In 1877, Douglass was appointed a United States Marshal. In 1881, he was appointed Recorder of Deeds for the District of Columbia. His wife (Anna Murray Douglas) died in 1882, leaving him in a state of depression. His association with the activist Ida B. Wells brought meaning back into his life. In 1884, Douglass married Helen Pitts, a white feminist from Honeoye, New York. Pitts was the daughter of Gideon Pitts, Jr., an abolitionist colleague and friend of Douglass. A graduate of Mount Holyoke College (at that time Mount Holyoke Female Seminary), Pitts had worked on a radical feminist publication named Alpha while living in Washington, D.C.. Frederick and Helen Pitts Douglass faced a storm of controversy as a result of their marriage, since she was a white woman and nearly 20 years younger than he. Both families recoiled; hers stopped speaking to her; his was bruised, as they felt his marriage was a repudiation of their mother. But individualist feminist Elizabeth Cady Stanton congratulated the two.[5]

The new couple traveled to England, France, Italy, Egypt and Greece from 1886 to 1887. In later life, Douglass was determined to ascertain his birthday. He adopted Februaury 14th as his birthday because his mother, Harriet Bailey, used to call him her "little valentine". He was born in February of 1816 by his own calculations, but historians have found a record indicating his birth in February of 1818.

In 1892 the Haitian government appointed Douglass as its commissioner to the Chicago World's Columbian Exposition. He spoke for Irish Home Rule and on the efforts of Charles Stewart Parnell. He briefly revisited Ireland in 1886.

Death

On February 20, 1895, Douglass attended a meeting of the National Council of Women in Washington, D.C. During that meeting, he was brought to the platform and given a standing ovation by the audience.

Shortly after he returned home, Frederick Douglass died of a massive heart attack or stroke in his adopted hometown of Washington, D.C. He is buried in Mount Hope Cemetery in Rochester, New York.
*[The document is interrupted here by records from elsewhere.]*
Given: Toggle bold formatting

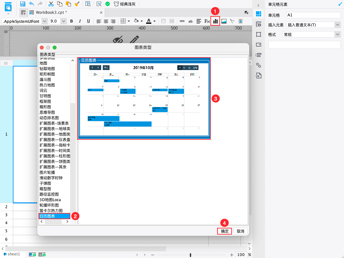Looking at the screenshot, I should [71, 21].
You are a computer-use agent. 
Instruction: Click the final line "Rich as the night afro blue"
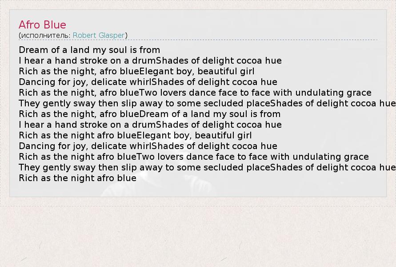coord(78,178)
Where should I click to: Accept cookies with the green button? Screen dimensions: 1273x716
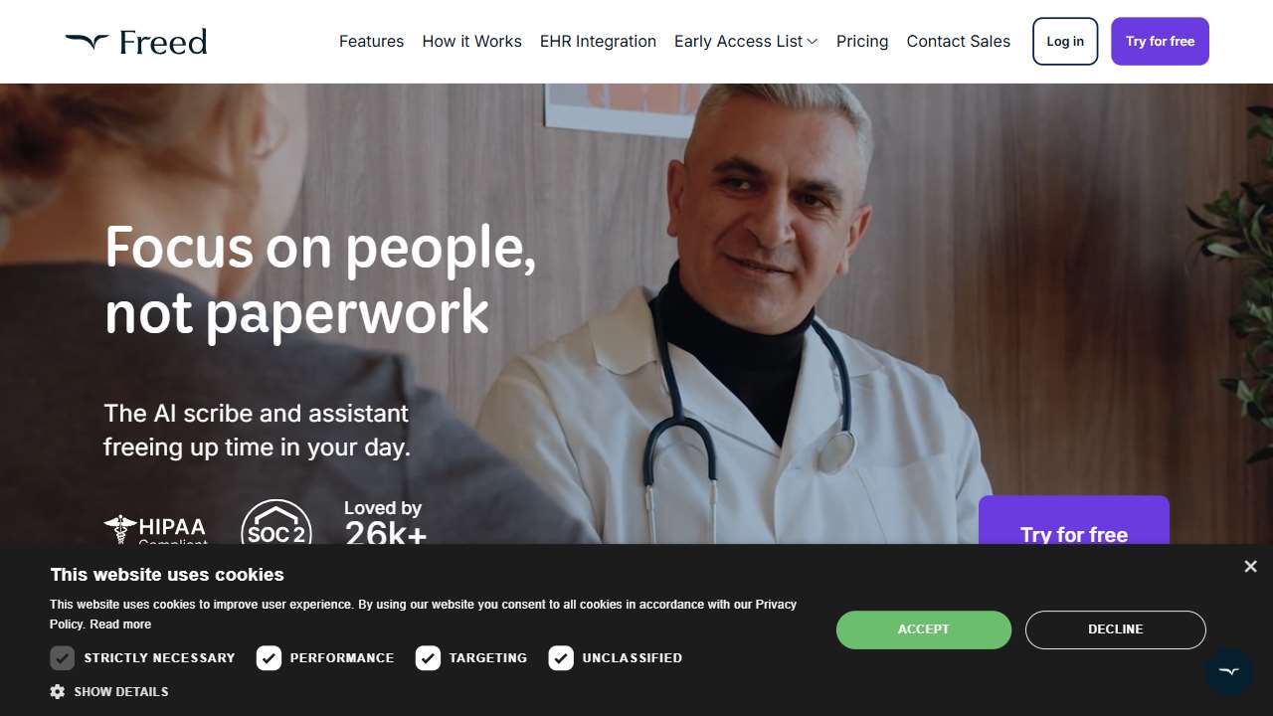[924, 629]
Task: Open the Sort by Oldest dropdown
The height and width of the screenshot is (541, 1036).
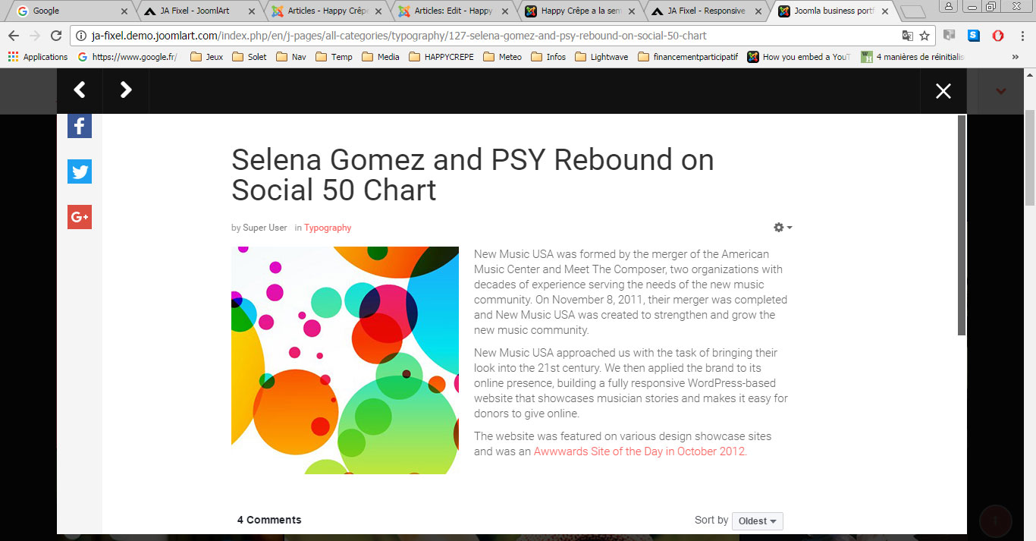Action: click(x=757, y=521)
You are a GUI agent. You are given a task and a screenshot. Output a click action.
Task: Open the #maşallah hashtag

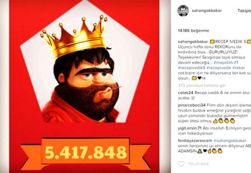tap(223, 62)
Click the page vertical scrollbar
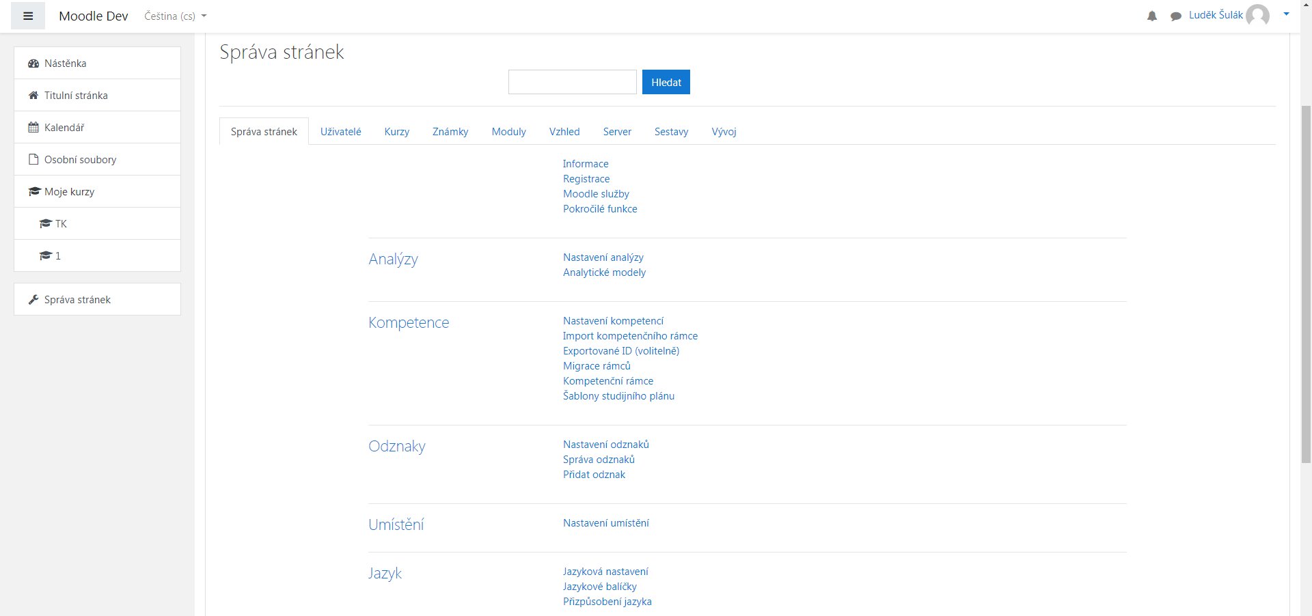Screen dimensions: 1312x616 click(1306, 273)
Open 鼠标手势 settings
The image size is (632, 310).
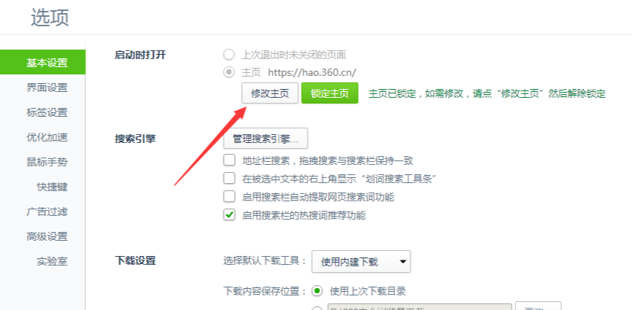pos(47,163)
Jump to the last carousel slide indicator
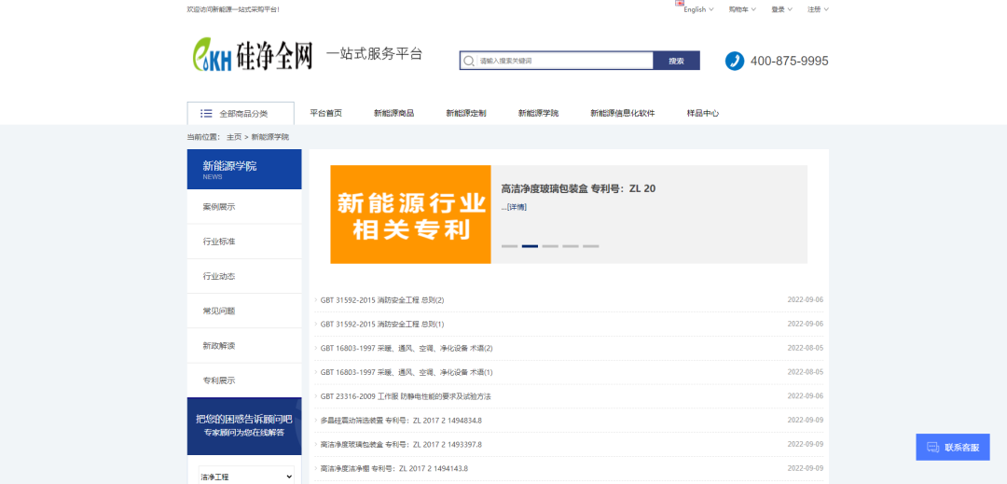 pos(591,246)
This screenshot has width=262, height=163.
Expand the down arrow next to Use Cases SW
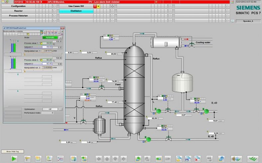[x=112, y=6]
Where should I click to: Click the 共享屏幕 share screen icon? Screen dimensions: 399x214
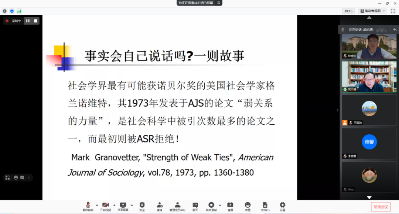pyautogui.click(x=123, y=206)
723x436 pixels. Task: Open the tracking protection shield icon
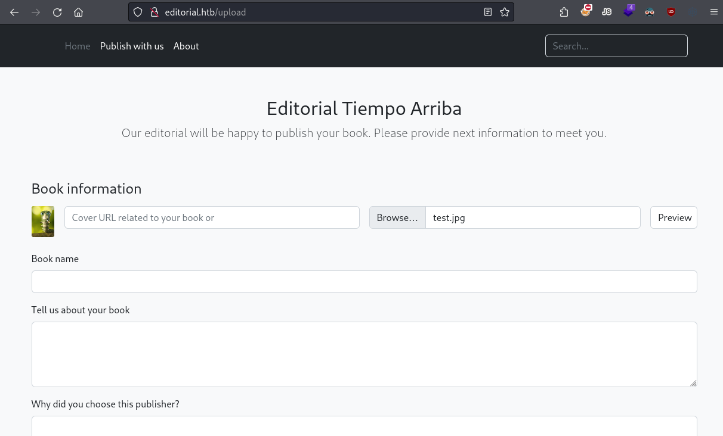138,12
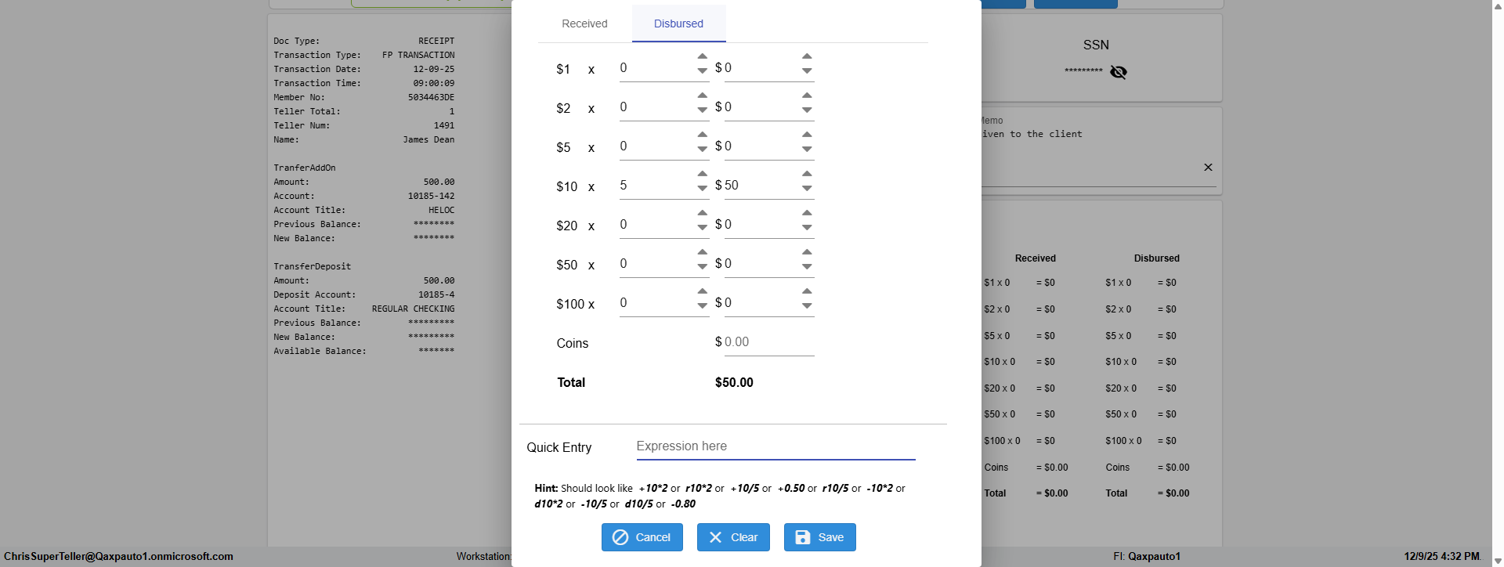Clear the memo with X icon
The height and width of the screenshot is (567, 1504).
point(1208,167)
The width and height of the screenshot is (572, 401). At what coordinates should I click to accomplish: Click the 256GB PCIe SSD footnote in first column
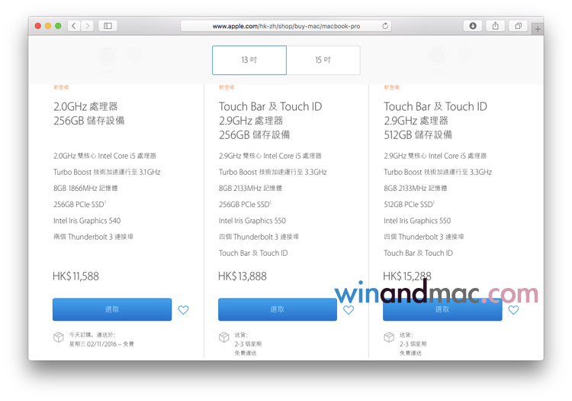104,203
In 1921, members of the Alpha Phi Alpha Fraternity designating Frederick Douglass as an honorary member of the fraternity. He holds the distinction of being the only member initiated posthumously.[6]

Douglass' works

By Douglass

Speeches

  • The Church and Prejudice - delivered at the Plymouth County Anti-Slavery Society on November 4, 1841
  • What To The Slave Is The 4th Of July? - delivered in Rochester, New York, on July 5, 1852
  • Fighting Rebels With Only One Hand - in Douglass' Monthly in September 1861
  • What the Black Man Wants - delivered at the Annual Meeting of the Massachusetts Anti-Slavery Society in Boston, April 1865

Fiction

Famous quotes

  • "I am a Republican, a black, dyed in the wool Republican, and I never intend to belong to any other party than the party of freedom and progress."[2]
  • "Those who profess to favor freedom and yet depreciate agitation, are men who want crops without plowing up the ground, they want rain without thunder and lightning. They want the ocean without the roar of its many waters."
  • "To make a contented slave it is necessary to make a thoughtless one. It is necessary to darken the moral and mental vision and, as far as possible, to annihilate the power of reason."
  • "I assert most unhesitatingly, that the religion of the South is a mere covering for the most horrid crimes - a justifier of the most appalling barbarity, a sanctifier of the most hateful frauds, and a dark shelter under which the darkest, foulest, grossest, and most infernal deeds of slaveholders find the strongest protection."
  • "Without struggle, there is no progress."
  • "[Lincoln was] the first great man that I talked with in the United States freely who in no single instance reminded me of the difference between himself and myself, of the difference of color."[7] - On Abraham Lincoln
  • "Power concedes nothing without a demand. It never did, and it never will."
  • "Once let the Black man get upon his person the brass letters US let him get an eagle on his button and a musket on his shoulder and bullets in his pockets and there is no power on earth which can deny that he has earned the right to citizenship in the United States."